* Source records *
================================
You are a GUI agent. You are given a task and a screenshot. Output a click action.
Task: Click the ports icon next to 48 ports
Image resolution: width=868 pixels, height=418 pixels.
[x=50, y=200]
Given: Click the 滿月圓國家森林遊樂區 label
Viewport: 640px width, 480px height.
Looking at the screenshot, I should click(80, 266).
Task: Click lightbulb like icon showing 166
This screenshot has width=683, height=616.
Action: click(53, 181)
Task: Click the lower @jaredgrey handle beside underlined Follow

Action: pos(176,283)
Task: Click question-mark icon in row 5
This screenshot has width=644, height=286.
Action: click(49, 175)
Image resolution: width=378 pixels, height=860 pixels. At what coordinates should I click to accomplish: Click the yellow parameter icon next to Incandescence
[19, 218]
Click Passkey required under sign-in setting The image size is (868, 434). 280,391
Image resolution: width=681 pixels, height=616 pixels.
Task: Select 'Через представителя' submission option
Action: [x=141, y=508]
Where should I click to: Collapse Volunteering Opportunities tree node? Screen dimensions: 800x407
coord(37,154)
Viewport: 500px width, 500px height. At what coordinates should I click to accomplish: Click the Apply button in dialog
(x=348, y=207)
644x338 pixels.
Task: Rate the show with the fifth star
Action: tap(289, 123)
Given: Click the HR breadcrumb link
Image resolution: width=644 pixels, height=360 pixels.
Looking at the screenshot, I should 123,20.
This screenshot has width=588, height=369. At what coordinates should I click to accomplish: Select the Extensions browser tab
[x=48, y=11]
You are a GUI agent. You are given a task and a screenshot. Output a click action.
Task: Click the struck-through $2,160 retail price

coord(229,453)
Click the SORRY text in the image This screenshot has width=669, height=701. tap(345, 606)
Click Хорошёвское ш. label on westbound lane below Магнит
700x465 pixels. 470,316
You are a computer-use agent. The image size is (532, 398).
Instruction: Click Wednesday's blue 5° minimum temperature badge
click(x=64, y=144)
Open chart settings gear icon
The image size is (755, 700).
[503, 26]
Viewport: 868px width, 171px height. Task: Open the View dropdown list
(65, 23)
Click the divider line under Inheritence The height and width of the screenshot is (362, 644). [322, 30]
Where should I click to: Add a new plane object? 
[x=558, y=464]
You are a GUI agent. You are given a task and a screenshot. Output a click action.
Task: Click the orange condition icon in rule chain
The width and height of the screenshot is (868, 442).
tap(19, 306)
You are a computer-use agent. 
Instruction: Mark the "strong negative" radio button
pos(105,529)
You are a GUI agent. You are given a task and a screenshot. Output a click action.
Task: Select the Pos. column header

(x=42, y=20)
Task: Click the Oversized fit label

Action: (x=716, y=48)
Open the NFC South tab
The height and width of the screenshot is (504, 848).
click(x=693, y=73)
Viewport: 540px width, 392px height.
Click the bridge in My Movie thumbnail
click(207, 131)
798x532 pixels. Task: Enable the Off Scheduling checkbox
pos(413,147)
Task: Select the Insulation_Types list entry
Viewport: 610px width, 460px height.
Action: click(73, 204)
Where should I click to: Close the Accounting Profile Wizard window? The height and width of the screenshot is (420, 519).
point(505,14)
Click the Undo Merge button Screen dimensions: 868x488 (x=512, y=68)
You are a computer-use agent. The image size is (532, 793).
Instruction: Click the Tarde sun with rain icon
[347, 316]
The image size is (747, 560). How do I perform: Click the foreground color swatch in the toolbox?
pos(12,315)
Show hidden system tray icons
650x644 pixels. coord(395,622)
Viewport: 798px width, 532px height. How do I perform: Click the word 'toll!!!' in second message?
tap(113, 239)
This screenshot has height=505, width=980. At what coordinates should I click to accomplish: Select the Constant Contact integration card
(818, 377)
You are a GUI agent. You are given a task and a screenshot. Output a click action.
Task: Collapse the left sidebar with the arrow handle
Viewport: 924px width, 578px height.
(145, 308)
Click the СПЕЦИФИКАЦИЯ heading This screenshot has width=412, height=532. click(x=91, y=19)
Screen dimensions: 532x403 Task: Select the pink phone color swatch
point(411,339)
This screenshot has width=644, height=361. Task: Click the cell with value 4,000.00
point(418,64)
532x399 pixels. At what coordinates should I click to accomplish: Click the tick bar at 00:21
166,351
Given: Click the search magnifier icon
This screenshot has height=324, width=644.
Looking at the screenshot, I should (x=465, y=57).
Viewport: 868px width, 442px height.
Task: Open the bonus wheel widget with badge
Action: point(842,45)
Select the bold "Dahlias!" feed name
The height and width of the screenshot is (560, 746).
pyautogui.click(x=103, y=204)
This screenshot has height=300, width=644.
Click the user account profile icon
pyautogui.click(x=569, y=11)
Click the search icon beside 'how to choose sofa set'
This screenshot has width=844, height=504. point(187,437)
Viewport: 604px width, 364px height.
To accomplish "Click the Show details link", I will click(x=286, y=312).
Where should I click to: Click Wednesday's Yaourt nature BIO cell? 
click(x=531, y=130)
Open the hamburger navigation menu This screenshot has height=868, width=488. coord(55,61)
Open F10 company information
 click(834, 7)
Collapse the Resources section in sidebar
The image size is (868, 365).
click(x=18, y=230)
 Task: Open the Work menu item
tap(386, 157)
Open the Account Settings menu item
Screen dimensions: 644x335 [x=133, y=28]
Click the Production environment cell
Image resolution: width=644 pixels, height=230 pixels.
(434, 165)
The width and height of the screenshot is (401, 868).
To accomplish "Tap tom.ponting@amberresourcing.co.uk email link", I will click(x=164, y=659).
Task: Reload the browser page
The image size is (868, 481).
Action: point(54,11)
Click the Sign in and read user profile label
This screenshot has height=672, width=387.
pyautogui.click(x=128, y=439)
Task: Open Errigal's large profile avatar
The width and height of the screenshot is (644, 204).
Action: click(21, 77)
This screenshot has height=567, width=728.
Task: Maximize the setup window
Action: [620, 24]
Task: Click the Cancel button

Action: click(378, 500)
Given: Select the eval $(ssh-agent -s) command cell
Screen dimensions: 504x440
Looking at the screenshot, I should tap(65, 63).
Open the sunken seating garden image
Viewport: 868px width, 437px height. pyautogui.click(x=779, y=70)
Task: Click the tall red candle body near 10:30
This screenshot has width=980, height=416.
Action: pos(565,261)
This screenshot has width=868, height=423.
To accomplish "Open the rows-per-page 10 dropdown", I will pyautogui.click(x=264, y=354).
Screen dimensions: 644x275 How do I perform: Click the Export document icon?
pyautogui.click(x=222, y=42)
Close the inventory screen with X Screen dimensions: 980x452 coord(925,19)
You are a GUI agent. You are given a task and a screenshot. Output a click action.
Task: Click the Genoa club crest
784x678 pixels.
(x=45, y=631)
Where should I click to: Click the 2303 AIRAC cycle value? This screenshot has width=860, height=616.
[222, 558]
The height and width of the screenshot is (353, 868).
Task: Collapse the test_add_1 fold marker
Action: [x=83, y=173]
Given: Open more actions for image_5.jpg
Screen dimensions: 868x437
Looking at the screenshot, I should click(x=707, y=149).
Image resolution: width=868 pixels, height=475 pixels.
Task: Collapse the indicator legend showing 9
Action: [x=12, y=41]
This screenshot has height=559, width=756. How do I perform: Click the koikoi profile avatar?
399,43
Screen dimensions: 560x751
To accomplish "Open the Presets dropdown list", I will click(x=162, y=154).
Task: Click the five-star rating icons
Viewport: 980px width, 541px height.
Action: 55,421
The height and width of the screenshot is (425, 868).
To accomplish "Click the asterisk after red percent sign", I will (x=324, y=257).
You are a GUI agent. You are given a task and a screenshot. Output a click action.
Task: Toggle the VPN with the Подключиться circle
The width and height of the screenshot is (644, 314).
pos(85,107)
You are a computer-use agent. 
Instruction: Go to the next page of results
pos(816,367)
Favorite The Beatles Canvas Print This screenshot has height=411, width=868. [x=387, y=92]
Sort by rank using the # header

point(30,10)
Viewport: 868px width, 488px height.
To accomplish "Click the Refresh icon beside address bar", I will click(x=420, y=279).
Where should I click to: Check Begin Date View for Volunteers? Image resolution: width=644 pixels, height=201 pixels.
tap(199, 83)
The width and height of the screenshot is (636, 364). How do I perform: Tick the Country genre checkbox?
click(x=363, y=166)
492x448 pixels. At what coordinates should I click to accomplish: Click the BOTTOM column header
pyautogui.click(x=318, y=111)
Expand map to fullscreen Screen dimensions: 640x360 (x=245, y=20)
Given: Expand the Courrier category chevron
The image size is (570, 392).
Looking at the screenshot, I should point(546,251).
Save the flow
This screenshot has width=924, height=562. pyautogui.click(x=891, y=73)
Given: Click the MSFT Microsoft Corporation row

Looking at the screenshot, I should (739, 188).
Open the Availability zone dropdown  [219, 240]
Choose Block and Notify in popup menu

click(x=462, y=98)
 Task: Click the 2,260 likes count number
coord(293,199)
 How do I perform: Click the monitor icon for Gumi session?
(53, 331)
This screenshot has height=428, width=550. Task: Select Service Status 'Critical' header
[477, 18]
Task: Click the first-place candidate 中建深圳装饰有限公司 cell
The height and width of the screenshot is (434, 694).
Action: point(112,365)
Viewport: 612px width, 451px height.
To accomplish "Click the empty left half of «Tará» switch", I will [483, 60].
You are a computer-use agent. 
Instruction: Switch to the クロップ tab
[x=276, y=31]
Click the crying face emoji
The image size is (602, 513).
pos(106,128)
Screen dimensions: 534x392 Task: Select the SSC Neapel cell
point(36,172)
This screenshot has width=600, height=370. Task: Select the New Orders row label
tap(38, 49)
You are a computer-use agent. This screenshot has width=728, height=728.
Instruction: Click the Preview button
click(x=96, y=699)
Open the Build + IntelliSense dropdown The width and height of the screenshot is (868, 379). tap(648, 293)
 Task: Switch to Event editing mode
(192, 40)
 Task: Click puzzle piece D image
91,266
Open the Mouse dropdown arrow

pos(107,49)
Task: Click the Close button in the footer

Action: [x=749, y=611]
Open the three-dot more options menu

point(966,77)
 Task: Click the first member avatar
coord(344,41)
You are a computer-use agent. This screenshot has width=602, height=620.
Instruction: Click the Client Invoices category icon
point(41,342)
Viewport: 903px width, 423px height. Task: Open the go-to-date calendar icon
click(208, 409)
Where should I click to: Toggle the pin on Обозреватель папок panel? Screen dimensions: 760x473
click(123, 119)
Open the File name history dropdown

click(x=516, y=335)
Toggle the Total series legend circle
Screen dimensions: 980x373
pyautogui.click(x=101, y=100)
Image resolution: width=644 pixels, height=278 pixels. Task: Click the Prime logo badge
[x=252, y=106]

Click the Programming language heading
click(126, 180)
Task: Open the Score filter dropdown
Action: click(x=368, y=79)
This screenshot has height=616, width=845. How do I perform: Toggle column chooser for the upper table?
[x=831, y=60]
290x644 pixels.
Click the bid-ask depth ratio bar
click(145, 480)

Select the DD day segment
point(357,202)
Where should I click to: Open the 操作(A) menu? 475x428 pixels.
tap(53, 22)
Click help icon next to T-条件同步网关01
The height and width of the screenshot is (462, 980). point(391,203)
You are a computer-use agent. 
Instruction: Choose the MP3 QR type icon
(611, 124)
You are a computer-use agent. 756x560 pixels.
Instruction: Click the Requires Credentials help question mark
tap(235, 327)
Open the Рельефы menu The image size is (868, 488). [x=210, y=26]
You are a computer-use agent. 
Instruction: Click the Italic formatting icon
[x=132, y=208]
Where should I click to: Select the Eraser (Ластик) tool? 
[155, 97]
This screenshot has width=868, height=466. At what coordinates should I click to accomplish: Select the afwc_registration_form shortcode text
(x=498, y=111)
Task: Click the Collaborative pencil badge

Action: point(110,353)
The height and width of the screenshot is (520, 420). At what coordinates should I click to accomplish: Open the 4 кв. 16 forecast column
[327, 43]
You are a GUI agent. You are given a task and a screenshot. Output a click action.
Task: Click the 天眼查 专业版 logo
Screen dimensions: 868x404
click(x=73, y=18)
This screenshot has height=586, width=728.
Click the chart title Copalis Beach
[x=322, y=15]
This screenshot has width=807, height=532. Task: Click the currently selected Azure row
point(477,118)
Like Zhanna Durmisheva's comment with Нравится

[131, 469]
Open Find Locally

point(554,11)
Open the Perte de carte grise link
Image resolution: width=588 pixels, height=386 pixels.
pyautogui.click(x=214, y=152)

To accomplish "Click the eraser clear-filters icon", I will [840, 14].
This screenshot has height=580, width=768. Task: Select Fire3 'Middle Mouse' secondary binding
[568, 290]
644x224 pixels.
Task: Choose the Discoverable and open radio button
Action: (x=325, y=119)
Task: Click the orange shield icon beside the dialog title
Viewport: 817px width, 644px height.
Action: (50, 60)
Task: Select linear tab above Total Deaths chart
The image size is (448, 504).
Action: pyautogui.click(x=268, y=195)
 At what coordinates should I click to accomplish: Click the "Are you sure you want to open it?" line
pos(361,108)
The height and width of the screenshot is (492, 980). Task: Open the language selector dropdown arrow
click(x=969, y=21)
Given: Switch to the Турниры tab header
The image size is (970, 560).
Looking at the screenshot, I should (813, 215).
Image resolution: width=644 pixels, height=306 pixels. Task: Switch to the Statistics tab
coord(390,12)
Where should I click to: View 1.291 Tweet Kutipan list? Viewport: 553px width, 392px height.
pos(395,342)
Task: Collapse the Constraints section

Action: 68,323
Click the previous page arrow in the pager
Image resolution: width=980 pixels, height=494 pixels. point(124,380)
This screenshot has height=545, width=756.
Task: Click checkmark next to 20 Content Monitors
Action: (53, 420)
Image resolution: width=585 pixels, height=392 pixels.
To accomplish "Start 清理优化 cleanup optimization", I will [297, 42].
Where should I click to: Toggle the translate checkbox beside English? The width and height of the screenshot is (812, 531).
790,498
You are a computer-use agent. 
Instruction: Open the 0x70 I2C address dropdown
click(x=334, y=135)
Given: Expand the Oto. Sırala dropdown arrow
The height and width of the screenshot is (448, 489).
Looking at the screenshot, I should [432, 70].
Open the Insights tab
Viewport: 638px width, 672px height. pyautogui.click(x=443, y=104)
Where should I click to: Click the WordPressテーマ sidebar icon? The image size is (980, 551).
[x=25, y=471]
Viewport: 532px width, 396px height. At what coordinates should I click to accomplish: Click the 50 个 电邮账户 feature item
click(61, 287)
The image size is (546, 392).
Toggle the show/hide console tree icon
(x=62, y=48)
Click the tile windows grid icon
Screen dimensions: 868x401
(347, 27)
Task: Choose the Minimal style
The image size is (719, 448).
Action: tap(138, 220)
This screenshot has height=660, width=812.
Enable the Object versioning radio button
================================
* Exercise details *
Show all lines from the data that contain "link".

* Task answer *
Given: Click the HR breadcrumb link
To accomplish "Click the Show details link", I will click(x=286, y=312).
To accomplish "Tap tom.ponting@amberresourcing.co.uk email link", I will click(x=164, y=659).
Open the Perte de carte grise link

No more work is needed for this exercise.